Exercise details: Rewrite the entries starting with the line with "This screenshot has width=1456, height=815." and going on through the line with "coord(417,69)", changing "dropdown" to "menu" and leaving everything else unchanged. Leave the pictures out of the result.

Records for this task:

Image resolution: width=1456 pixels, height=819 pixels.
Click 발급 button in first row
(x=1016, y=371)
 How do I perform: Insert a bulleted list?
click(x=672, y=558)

* * *

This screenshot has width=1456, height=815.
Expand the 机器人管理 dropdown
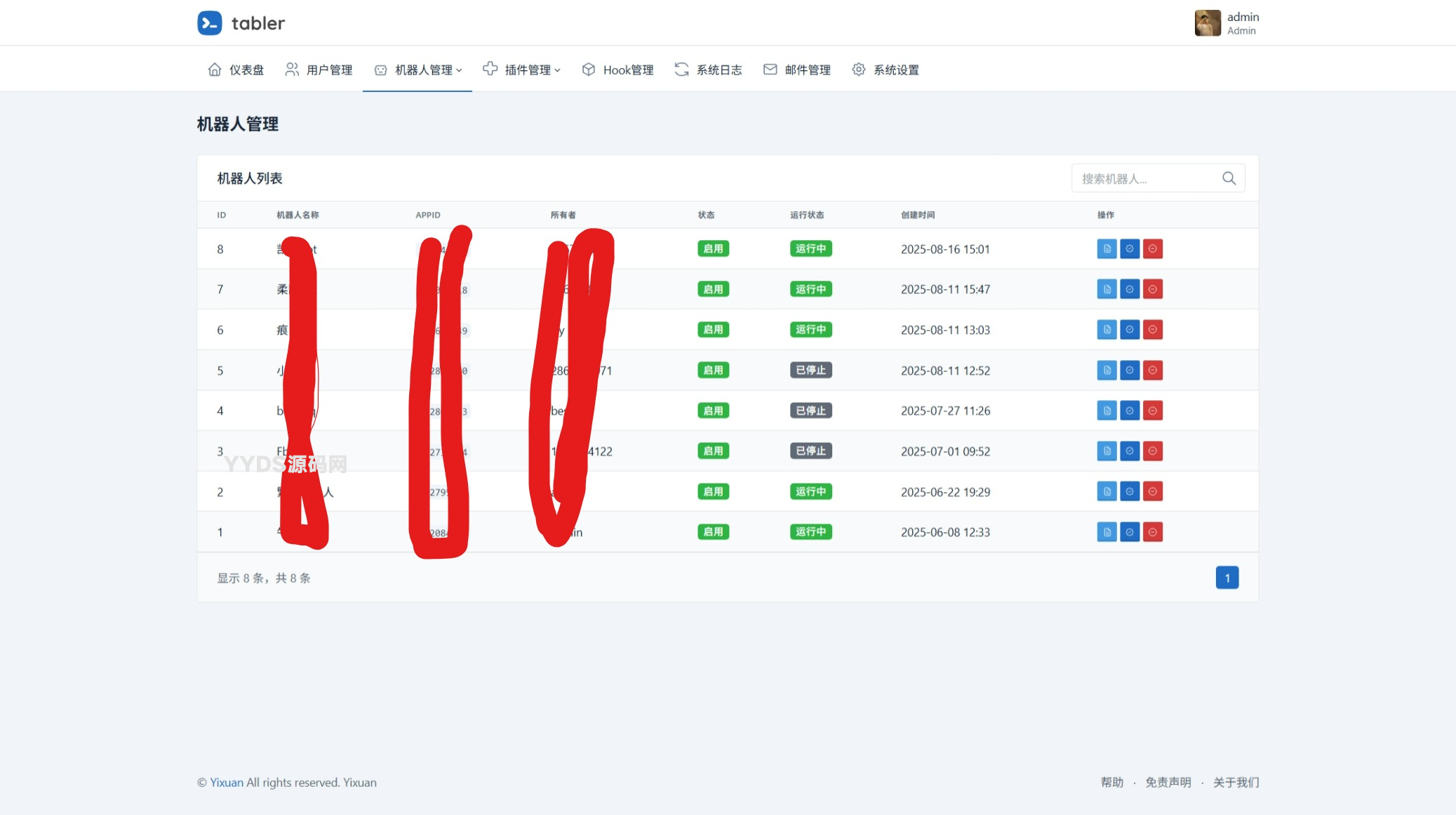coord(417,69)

Full output:
This screenshot has width=1456, height=815.
Expand the 机器人管理 menu
coord(417,69)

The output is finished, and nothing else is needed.